334 views Asked by At

Attoparsec has modules specialized for Strict/Lazy, ByteString/Text, Char8 (ascii)/Char. But it doesn't have all the combinations.

I think Data.Attoparsec.ByteString.Lazy.Char8 which isn't provided would be particularly convenient for grinding through large reports which tend to be encoded as ascii.

Do you know why it doesn't exist?

1

There are 1 answers

0
DarthFennec On

I don't think this is needed, because the two modules don't appear to overlap with each other.

Data.Attoparsec.ByteString.Char8 provides extra parsers specifically for parsing ASCII data. These are just variations of their Word8 counterparts, and they use the same underlying monad, so you should be able to mix and match without issue.

Data.Attoparsec.ByteString.Lazy provides an alternative parse function that you can use to run a parser against a lazy bytestring.

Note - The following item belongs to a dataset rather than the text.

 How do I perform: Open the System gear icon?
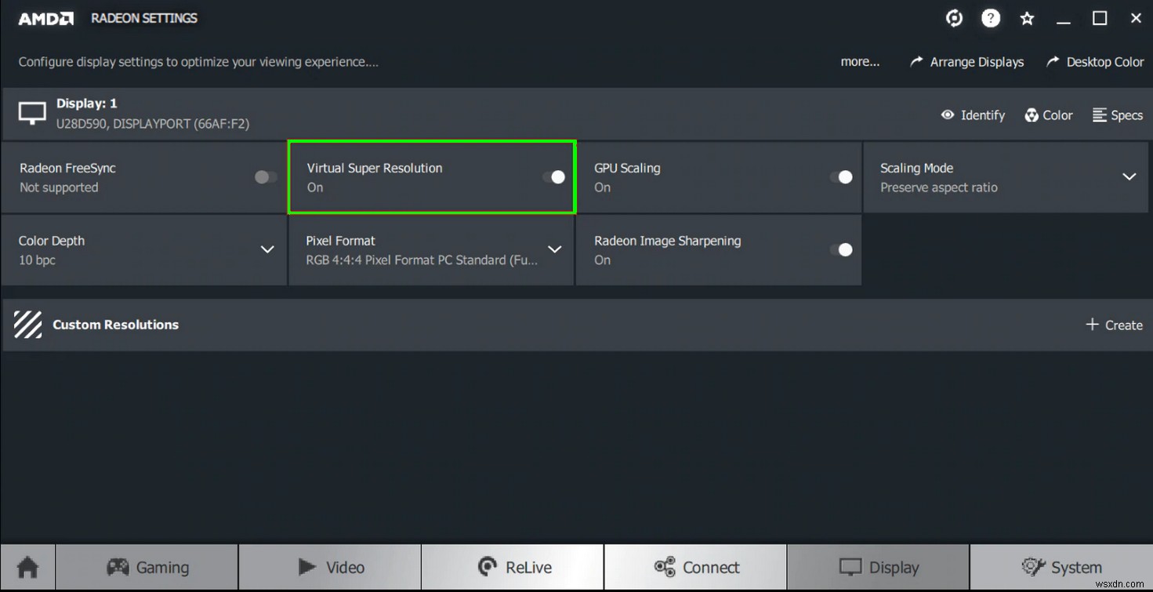(1033, 566)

This isn't special in any way, it's just a wrapper around the strict version, iteratively pushing chunks of the lazy ByteString into your parser.

From what I can tell, there's no reason you shouldn't be able to just use both of them together. For example:

import Data.ByteString.Lazy
import qualified Data.Attoparsec.ByteString.Char8 as Char8
import qualified Data.Attoparsec.ByteString.Lazy as Lazy

myParser :: Char8.Parser T
myParser = -- use parsers from Char8 if you'd like

lazyParse :: Char8.Parser T -> ByteString -> Lazy.Result T
lazyParse p s = Lazy.parse p s -- parse a lazy ByteString

You use the combinators from Char8 to define your parser, and then you use the functions from Lazy to run it. So there's no need for a Data.Attoparsec.ByteString.Lazy.Char8.